In Beijing, Washington’s renewed interest in the Western Pacific and Southeast Asia will almost certainly be used to justify further defense expenditure and stepped-up diplomatic efforts to erode US influence where possible. This may well suit those US policymakers keen to reprise the cold war strategy of forcing the Soviet Union to divert scarce resources into non-productive armaments rather than consumer goods in order to undermine the state’s popularity and legitimacy.

Such a strategy, if even considered, would produce very different results in modern China as it would empower resource-hungry military and state interests and no doubt feed nationalist sentiments rather than raise widespread opposition to such spending priorities.

Any reversion to a naval and air force-centric ‘Pacific First’ strategy will not necessarily lead the US and China to square off at myriad points across the region.

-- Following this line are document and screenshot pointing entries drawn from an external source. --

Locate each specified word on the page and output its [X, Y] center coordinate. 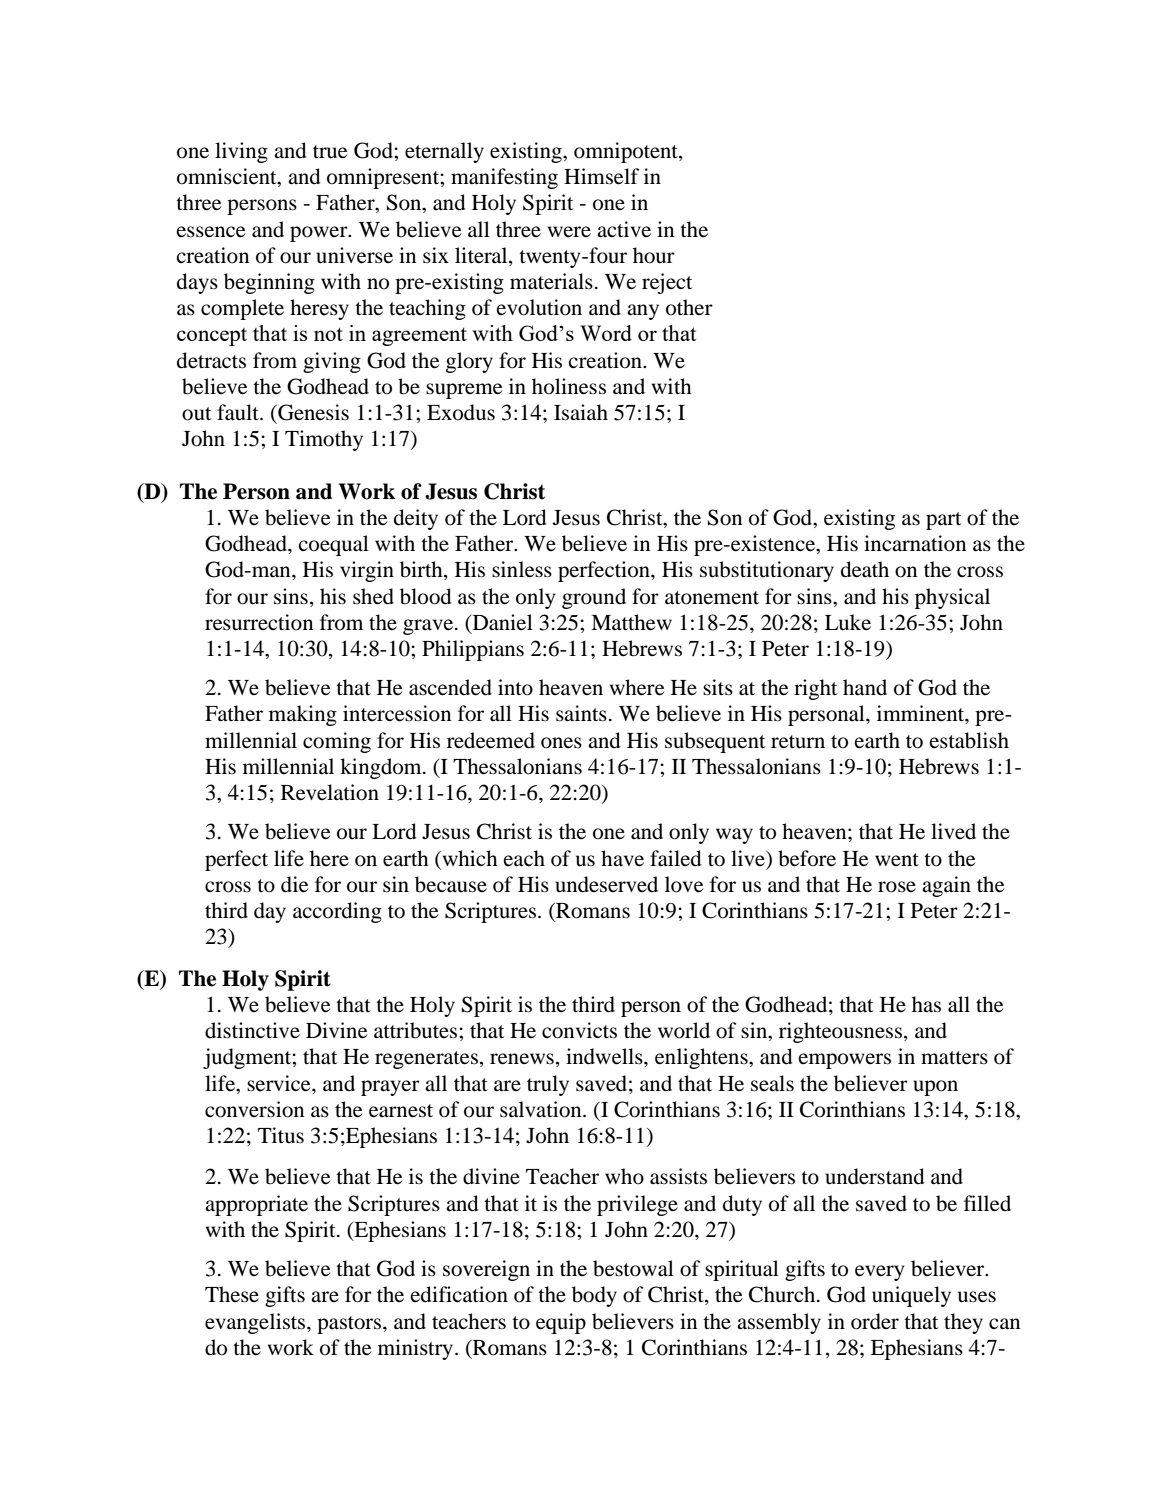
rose [897, 887]
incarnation [915, 543]
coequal [333, 545]
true [330, 152]
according [337, 912]
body [594, 1296]
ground [594, 598]
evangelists [256, 1323]
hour [654, 255]
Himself [601, 176]
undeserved [606, 884]
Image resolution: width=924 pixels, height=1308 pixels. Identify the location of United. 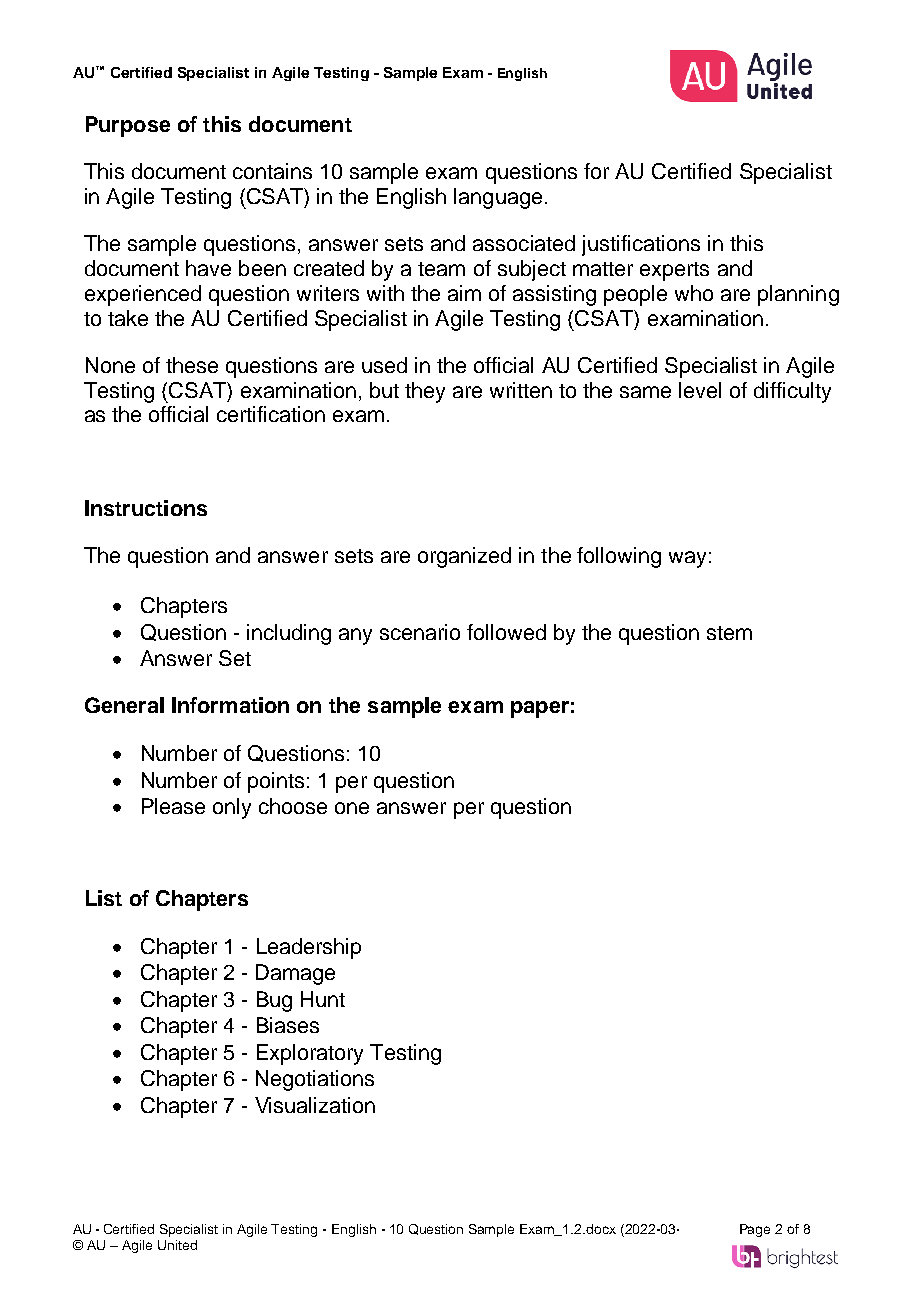
(177, 1245).
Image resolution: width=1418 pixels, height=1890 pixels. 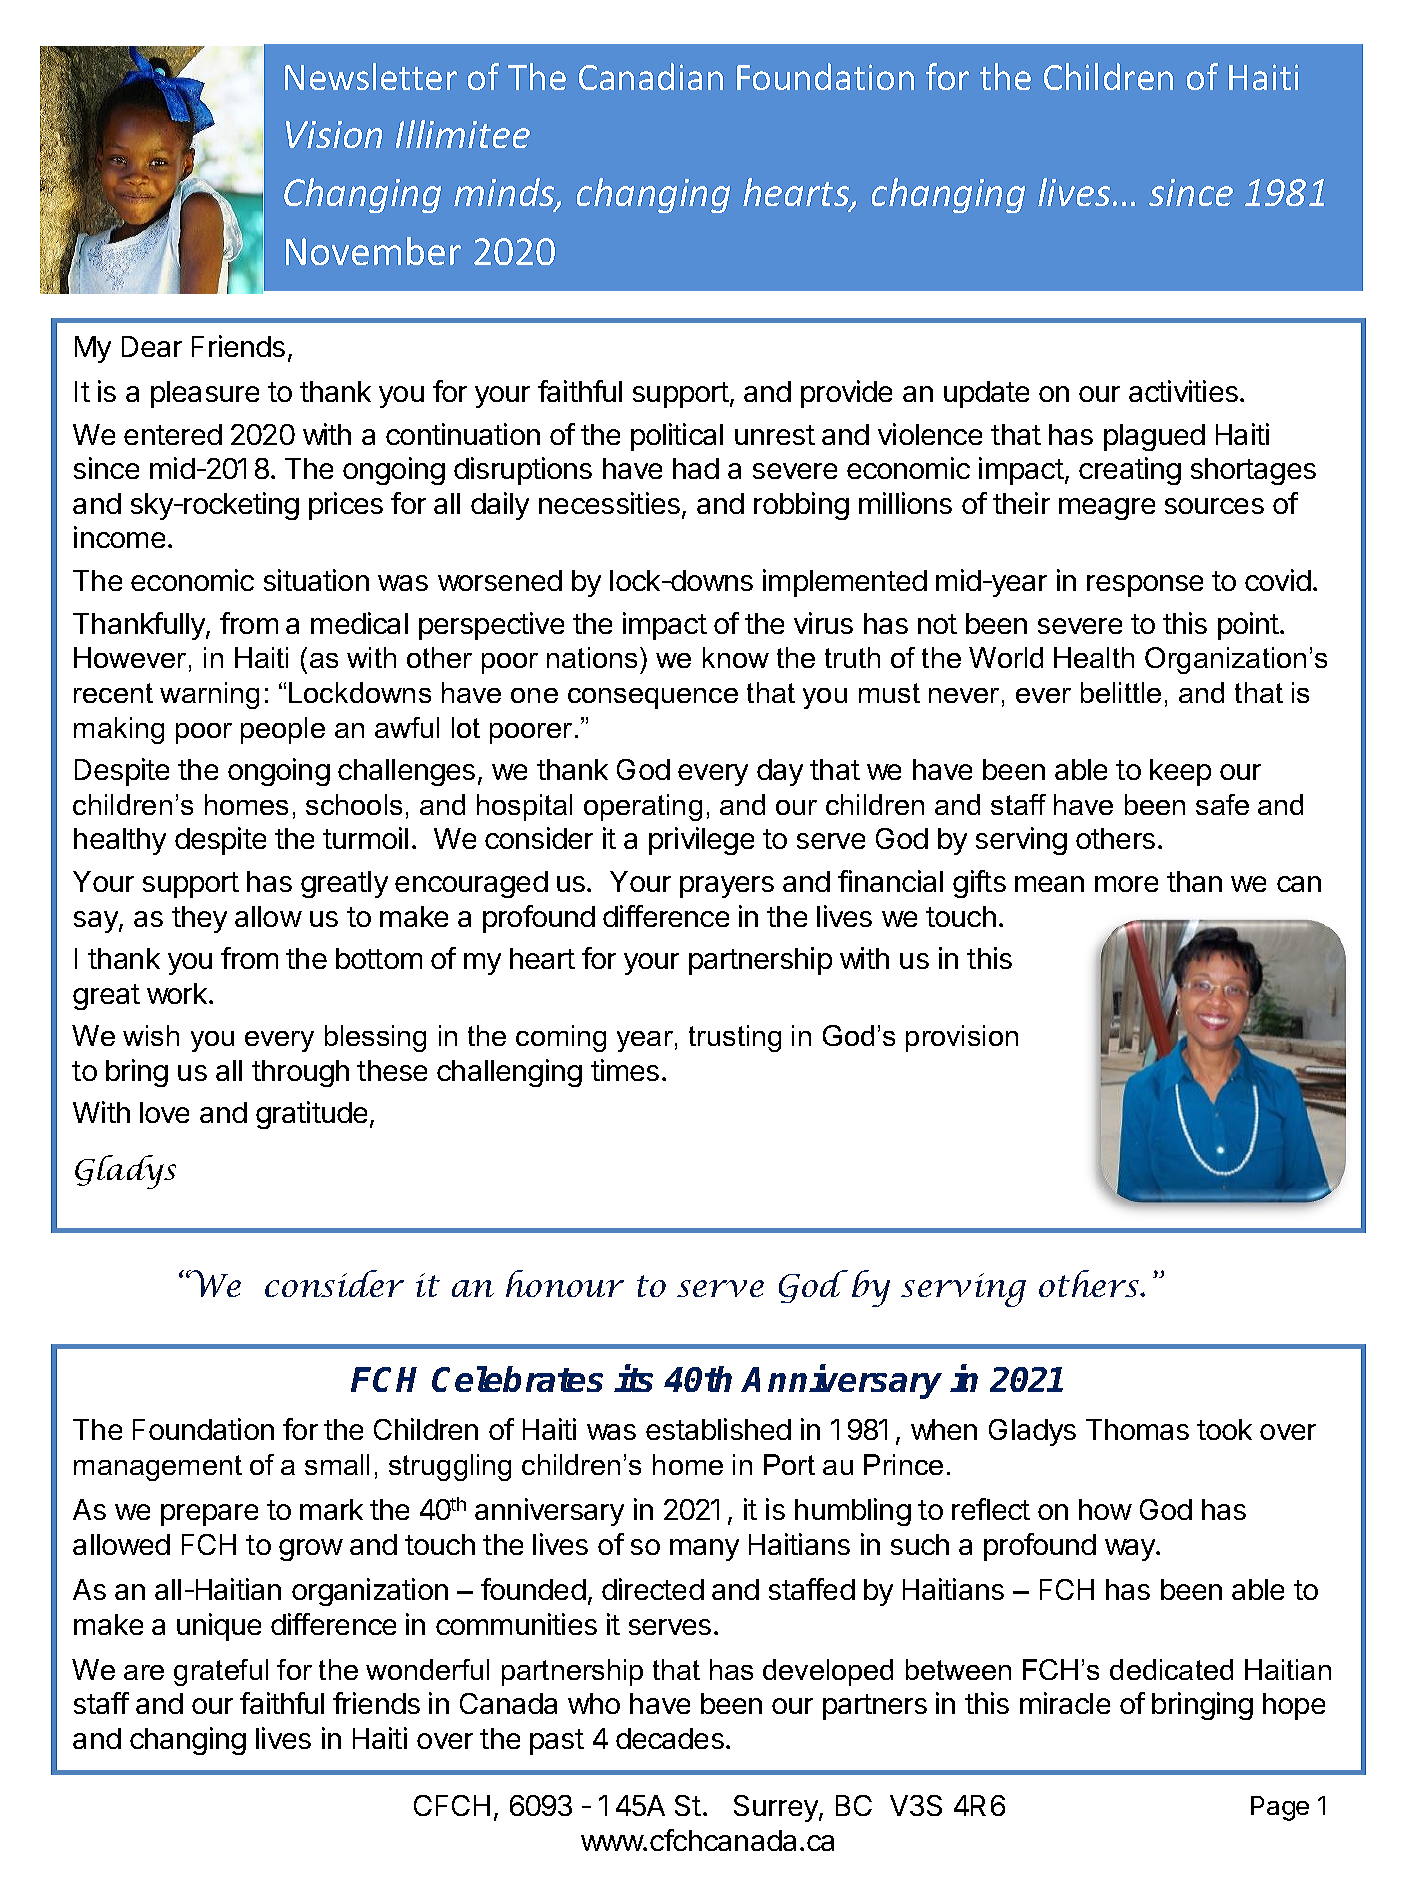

However, what is probable is that the potential for confrontation will increase if ASBC moves from theory into practice and results in a build-up of US naval and air forces – and perhaps more crucially those of its allies equipped with modern arms and supported by treaty obligations - on the periphery of what China considers its historical boundaries.

Unless the management of even the most seemingly trivial incidents involving any of these forces is built into the new doctrine, an otherwise glancing encounter over a remote atoll or reef might well serve as the detonator for events that could swiftly move beyond the control of local commanders and trigger a crisis neither side can easily contain.

(Gavin Greenwood is an analyst with the Hong Kong-based Allan & Associates security risk management consultancy.)